When the Democratic National Committee announced earlier this year that it had selected Charlotte, North Carolina, to host the party's 2012 convention, some observers rushed to accuse the Democrats of putting political considerations above equality. Unlike other finalists, including Cleveland, Minneapolis, and St. Louis, the Queen City lacks basic protections for its LGBT employees, such a law against discrimination based on both sexual orientation and gender identity.
“Most of us felt very proud that Charlotte won the DNC,” said Matt Comer, editor of QNotes, an LGBT publication serving the Carolinas. “But there was some concern that we did not want Charlotte to be embarrassed when the convention actually came here.”
Seizing the opportunity, an ad hoc working group of local activists has devised plans to get the Charlotte City Council to pass a slate of LGBT legislation before the convention arrives next September with at least 30,000 delegates and an international media spotlight. The proposals include domestic-partner benefits and an inclusive nondiscrimination ordinance for city employees, in addition to the requirement that companies contracting with the city have nondiscrimination policies.
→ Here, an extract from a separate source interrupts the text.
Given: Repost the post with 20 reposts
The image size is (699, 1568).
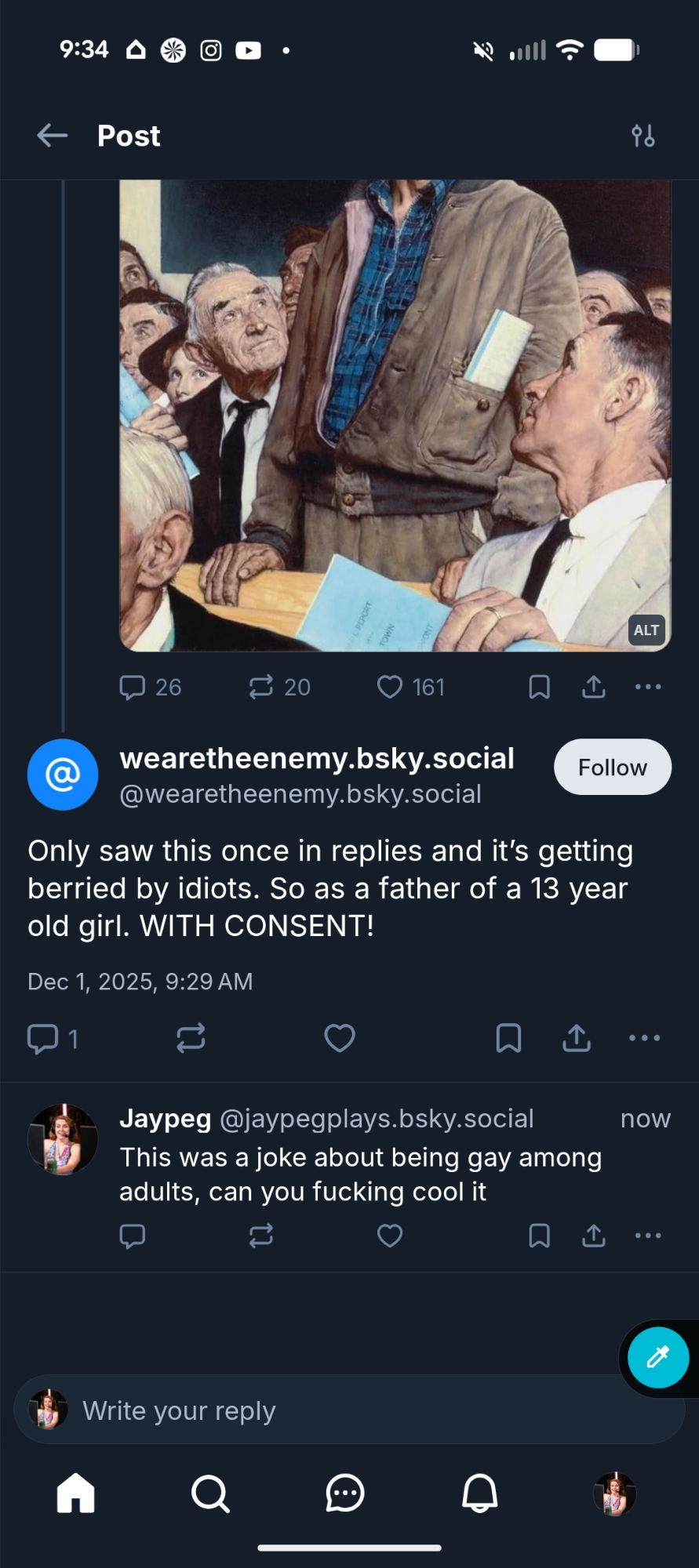Looking at the screenshot, I should (x=261, y=688).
“We did not want the DNC for the first time in a decade to come to a city that was not officially LGBT-inclusive,” says Comer, a member of the small, informal group of activists pushing the matter. “It’s an opportunity for LGBT community members to take inspiration from the DNC and use it as a starting point to have these conversations with local elected leaders that have not happened enough and to push them on these issues.” In the coming months, the group plans to poll Charlotte voters, with the anticipated result that majorities will support its proposals, based on current trends. The precise timing of subsequent steps will hinge on the outcome of races for the Democratic-controlled City Council, which could even receive its first openly LGBT member this fall.
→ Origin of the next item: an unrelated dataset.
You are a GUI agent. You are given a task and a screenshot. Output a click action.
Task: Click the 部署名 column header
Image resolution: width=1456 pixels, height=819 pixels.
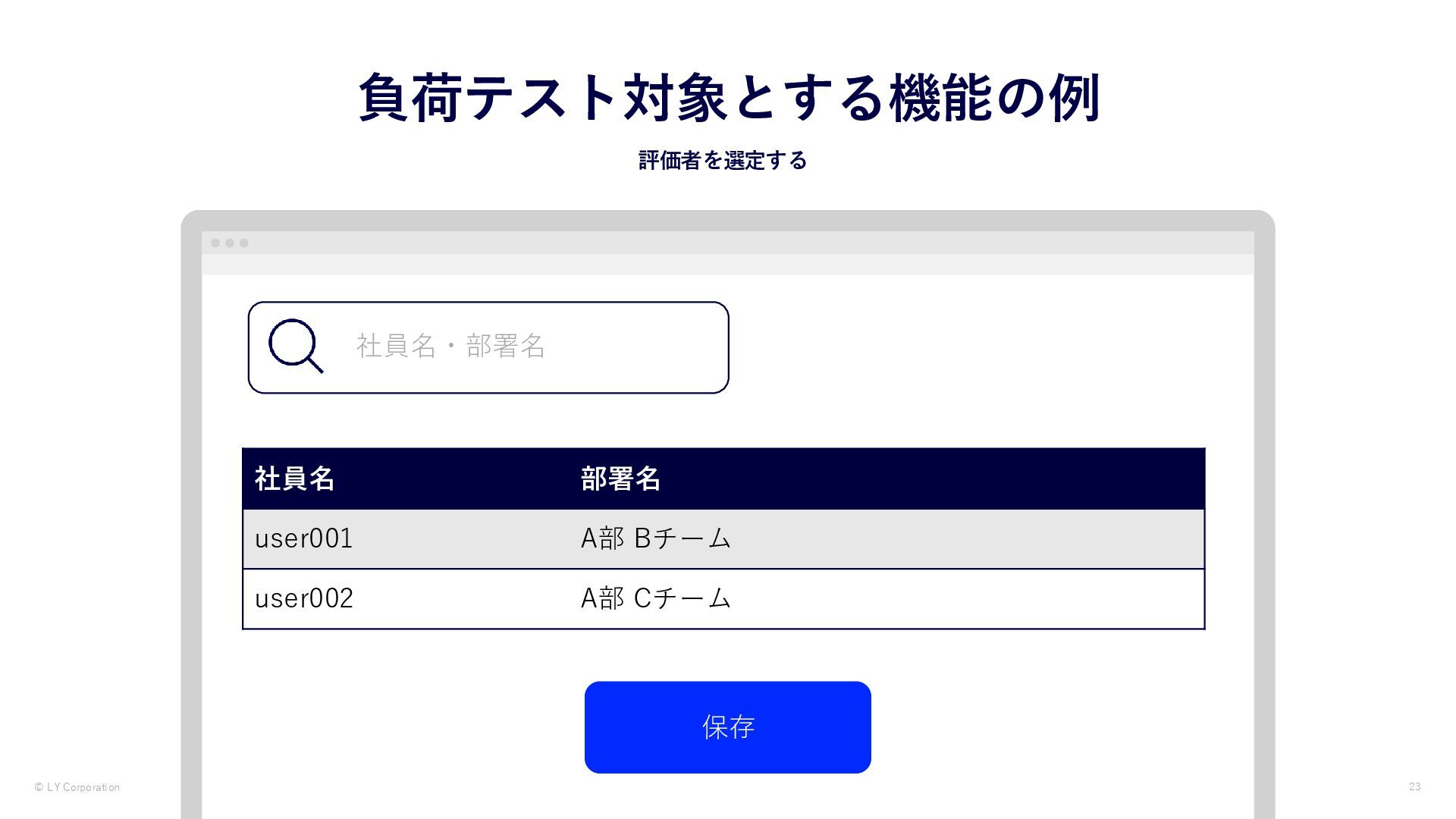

“The whole idea is to have them all enacted before the convention gets here,” says Scott Bishop, a member of the working group and board member for the Human Rights Campaign. “I think the DNC being here sheds light on the fact that we don’t have a lot of these things. It’s long past due.”
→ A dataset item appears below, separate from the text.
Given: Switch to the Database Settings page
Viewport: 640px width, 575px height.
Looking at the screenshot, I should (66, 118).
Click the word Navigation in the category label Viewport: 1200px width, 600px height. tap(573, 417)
As the largest city in the Carolinas, Charlotte stands out for its lack of basic LGBT rights legislation. Activists attribute the situation to the historic absence of a strong local advocacy group, but with an ally in Mayor Anthony Foxx, the first Democrat to hold the post in two decades, and the outpouring of activity against a pending state constitutional amendment to ban same-sex marriages and civil unions, they hope to energize the effort.
“We've always had the reputation of being a conservative banking town, but below the surface is a city that is dynamic and progressive,” says Comer. “That’s what we want the world to see in 2012.”